**WORK INSTRUCTION**
Using the data below, gather each line that includes the word "accomplish".

——

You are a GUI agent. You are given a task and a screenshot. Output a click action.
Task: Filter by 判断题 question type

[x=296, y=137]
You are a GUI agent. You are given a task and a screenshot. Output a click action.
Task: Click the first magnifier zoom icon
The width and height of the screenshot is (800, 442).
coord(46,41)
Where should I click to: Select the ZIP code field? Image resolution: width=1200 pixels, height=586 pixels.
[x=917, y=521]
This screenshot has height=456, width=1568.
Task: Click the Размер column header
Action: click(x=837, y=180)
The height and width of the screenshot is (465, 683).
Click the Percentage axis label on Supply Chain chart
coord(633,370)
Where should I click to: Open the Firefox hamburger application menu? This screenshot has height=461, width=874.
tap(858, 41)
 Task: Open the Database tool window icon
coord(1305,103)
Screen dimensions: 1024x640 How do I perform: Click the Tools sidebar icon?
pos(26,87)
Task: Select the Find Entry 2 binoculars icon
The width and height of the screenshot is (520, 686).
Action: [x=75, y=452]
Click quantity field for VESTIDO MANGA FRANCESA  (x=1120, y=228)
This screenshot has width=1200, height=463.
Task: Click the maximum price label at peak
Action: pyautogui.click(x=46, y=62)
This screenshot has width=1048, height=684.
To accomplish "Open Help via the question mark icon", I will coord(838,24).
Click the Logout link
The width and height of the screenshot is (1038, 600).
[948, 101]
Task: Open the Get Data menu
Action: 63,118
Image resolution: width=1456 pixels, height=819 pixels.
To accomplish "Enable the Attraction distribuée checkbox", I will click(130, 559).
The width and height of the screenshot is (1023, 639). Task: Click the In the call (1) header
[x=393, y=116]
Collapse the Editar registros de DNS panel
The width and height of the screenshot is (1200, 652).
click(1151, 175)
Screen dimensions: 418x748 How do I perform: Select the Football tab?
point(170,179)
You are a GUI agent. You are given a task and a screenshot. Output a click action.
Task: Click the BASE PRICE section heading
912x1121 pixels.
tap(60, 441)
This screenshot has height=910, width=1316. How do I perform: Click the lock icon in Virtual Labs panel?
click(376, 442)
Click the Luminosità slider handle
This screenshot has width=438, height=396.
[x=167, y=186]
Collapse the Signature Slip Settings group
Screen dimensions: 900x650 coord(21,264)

——

**FINAL ANSWER**
To accomplish "Open Help via the question mark icon", I will coord(838,24).
To accomplish "Enable the Attraction distribuée checkbox", I will click(130, 559).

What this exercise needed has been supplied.